Yes, you can use privacy controls and moderate what you share but if your goal is truly connecting with others you’ll find this strategy is often unsustainable and always limiting.

Facebook and Twitter have allowed us to share our daily lives in very intimate ways and these communities reward authenticity and openness. The risk means we are putting a ton of our lives in the public spotlight.

enemy2CNN recently posted, The internet and the ‘end of privacy’, where they profiled my friend LouisGray, @louisgray, and {gasp} published his phone number. For more read his followup and see the #endofprivacy tweetstream.

You might consider folks like Louis and I extreme cases but it doesn’t diminish the fact that many of you are trending this direction.

Individual social networking is a risk vs. reward equation.

The more you open up = the more opportunities to connect = the more most anyone can learn about you.

I love social networking and I can’t begin to list the amazing people and opportunities its brought into my life but I also understand my exposure. Heck I joined twitter to follow smart hackers and to this day I’m known by a pseudonym due to my initial notions of maintaining privacy.

What I discovered is that I liked the reward side of the equation and in the past 5 years I’ve done a complete 180, but I did it with full knowledge of how this data can be used.

You should be sharing from an informed perspective.

Be aware how all of this shared data can be used to profile you. I’m not an alarmist but there are bad folks in the world. Take your personal safety into consideration.

To give you an idea what digital profiling can produce watch this excellent presentation by @DaveMarcus, Director of McAfee Labs Security Research. He’s a hacker (on this blog that is a good word by the way) and he’s showing a roomful of hackers what he can learn with nothing more than twitter, geotagged tweets, and Foursquare checkins.

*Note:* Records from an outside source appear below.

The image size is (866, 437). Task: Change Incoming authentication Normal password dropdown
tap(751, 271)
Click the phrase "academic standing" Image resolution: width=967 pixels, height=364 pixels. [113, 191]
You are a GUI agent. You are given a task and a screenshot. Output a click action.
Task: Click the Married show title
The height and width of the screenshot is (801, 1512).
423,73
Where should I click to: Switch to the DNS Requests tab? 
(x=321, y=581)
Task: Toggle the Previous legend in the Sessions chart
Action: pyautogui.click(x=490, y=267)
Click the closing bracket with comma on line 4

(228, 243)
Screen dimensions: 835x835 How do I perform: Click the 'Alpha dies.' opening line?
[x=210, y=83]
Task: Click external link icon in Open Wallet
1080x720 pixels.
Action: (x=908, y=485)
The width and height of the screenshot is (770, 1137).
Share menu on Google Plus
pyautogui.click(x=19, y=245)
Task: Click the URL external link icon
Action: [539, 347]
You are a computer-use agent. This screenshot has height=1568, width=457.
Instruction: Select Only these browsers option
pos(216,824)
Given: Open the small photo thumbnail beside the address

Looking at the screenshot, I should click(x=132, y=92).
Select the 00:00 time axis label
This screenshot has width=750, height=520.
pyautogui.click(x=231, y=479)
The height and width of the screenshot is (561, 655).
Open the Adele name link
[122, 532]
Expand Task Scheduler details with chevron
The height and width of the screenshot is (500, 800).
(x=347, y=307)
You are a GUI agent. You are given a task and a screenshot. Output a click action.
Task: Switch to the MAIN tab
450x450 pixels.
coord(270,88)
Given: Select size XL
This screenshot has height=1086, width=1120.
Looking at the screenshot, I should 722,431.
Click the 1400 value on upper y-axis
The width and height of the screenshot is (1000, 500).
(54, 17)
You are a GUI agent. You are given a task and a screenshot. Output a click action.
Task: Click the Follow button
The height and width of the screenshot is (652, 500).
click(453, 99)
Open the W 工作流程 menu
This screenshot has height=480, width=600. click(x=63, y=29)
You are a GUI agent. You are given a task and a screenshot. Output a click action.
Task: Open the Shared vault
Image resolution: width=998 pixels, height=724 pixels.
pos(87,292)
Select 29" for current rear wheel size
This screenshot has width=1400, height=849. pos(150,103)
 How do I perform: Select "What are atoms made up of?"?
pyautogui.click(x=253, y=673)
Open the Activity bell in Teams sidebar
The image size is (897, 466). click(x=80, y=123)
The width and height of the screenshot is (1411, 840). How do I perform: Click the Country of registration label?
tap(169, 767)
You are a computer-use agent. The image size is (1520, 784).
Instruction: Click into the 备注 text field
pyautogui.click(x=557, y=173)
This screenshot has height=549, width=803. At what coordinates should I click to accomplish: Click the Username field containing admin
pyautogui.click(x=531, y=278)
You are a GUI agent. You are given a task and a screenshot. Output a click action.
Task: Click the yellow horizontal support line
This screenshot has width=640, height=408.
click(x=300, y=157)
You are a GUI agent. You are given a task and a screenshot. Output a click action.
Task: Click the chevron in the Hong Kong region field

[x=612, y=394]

Hat tip to my man IronGeek for posting the video.

“The only privacy left is inside your head, and maybe that’s enough” – Jon Voight’s character in Enemy of the State

While you may not agree with the sentiment it isn’t far from being accurate.

Privacy as a Feature

What is the number one stumbling block to location based social network adoption?

Photo by rpongsaj


To better judge how people use networks like Foursquare and Gowalla I did an informal survey.


63% of users only share their location with close friends, while 37% have a much more open approach. There are varying shades of gray in between the 2 choices I listed but I think the 60/40 split is an accurate representation of the larger user base.

The question illustrates the basic problem with geosocial apps.

To maintain privacy you have to be very restrictive whom you friend which lessens the chances of extending online connections to the offline world but the more public approach is at times just too public.

It’s time for Gowalla & Foursquare to recognize that Privacy is a Feature.

The Case for Complexity

The recent debates about Facebook have elevated the conversation of online privacy into a very public arena and this should prompt social networks to seriously consider their privacy offerings.

We’ve all heard the stories of people getting prank calls at the gym and the media salivates every time they can possibly tie Facebook/Twitter to a home break-in, while some of these incidents are a bit overblown the fact remains that sharing our exact location has ramifications.

*As a sidebar I think this is particularly important when we are talking about ladies using geosocial networks.

Facebook needed simplicity. Gowalla/Foursquare need complexity.

Checkin privacy should be a layered approach based upon two factors

  • Groups – I should be able to define a group of close friends that can see my exact location while others can only view neighborhood/city/state.
  • Proximity – I should also be able to adjust that privacy based on your proximity. If you are an acquaintance but checked in to the same location I should be able to allow them a more detailed view.

The more correct answer to my poll is “both”. Geosocial apps should offer users a better method to control who can see our current location so we can use it how we prefer.

GeoSocial adoption must have privacy as a feature.